SNAI2 3'untranslated region promotes the invasion of ovarian cancer cells by inducing MARCKS expression.

Objective: Recently, accumulating evidence has indicated that the 3' untranslated regions (3'UTRs) of protein coding genes play critical roles in the progression of various cancers, including ovarian cancer. This study is aimed to identify the potential role of SNAI2-3'UTR in ovarain cancer progression. Study Design: First, we tried to explore the clinical significance of SNAI2 in ovarian cancer using TCGA and GSE26712 dataset. Then, gain-of-function studies were performed to establish the role of SNAI2-3'UTR in invasion and migration of ovarian cancer cells.

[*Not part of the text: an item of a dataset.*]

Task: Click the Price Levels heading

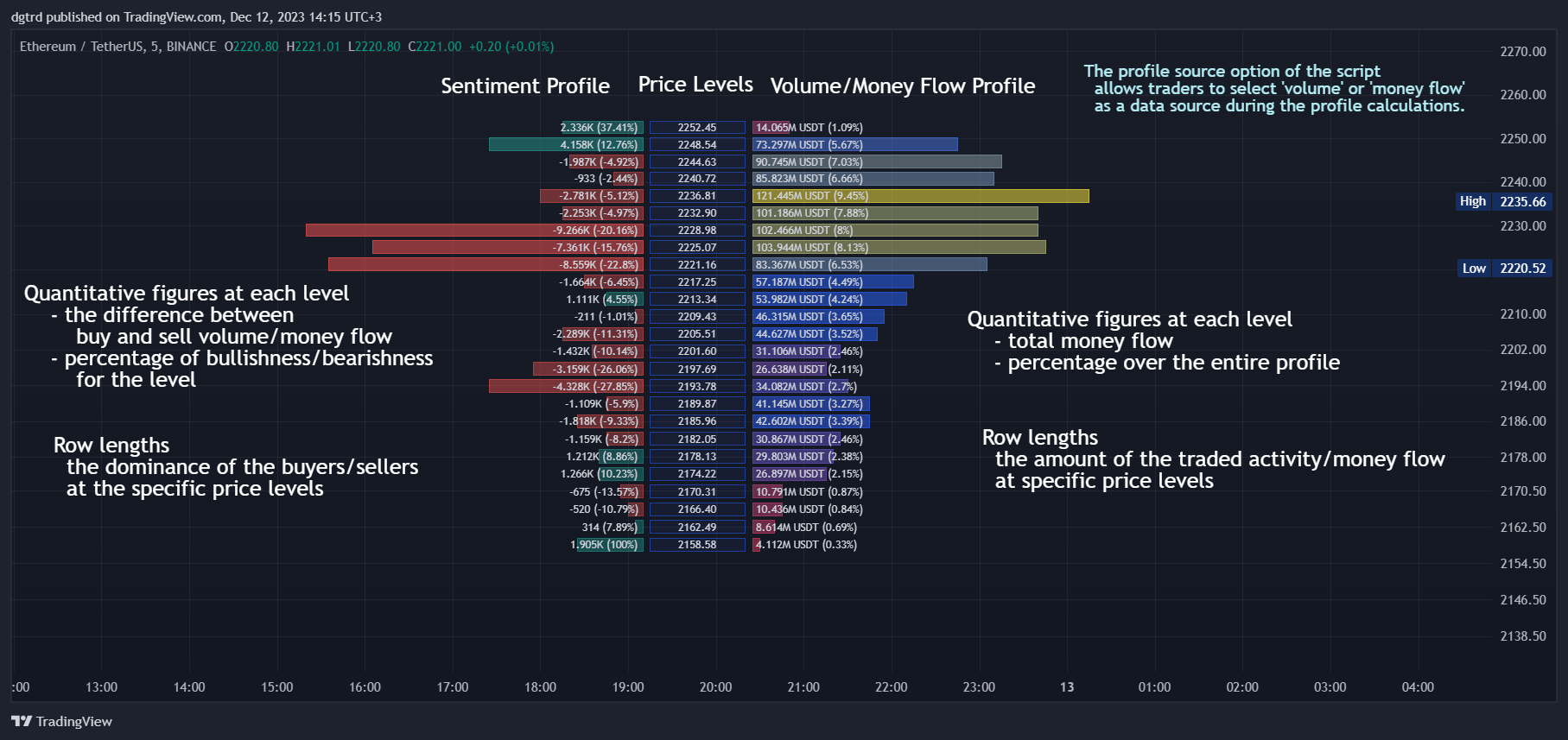Action: (695, 85)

Finally, efforts were made to identify the downstream targets of SNAI2-3'UTR. Results: Our data indicated that the expression of SNAI2 was significantly correlated with FIGO stage (P=0.015) and lymphatic invasion status (P=0.004), whereas not with age(P>0.05) and histological grade(P>0.05). Patients with higher SNAI2 expression had a shorter overall survival (OS) in both TCGA dataset (P=0.039, HR=1.54(1.02-2.33)) and GSE26712 dataset (P=0.0017, HR=1.77(1.24-2.54)). Functional studies revealed that SNAI2-3'UTR promoted the invasion of both OVCA433 and SKOV-3 cells without significantly affecting their migratory abilities. MARCKS, which was also involved in the invasion of ovarian cancer cells, was identified as a potential downstream target of SNAI2-3'UTR. SNAI2-3'UTR may function as a ceRNA to upregulate MARCKS expression in ovarian cancer. Conclusion: In conclusion, our study demonstrated that SNAI2-3'UTR cloud promote the invasion of ovarian cancer cells by upregulating MARCKS expression, which proposed a new mechanism by which SNAI2 contributed to progression of ovarian cancer.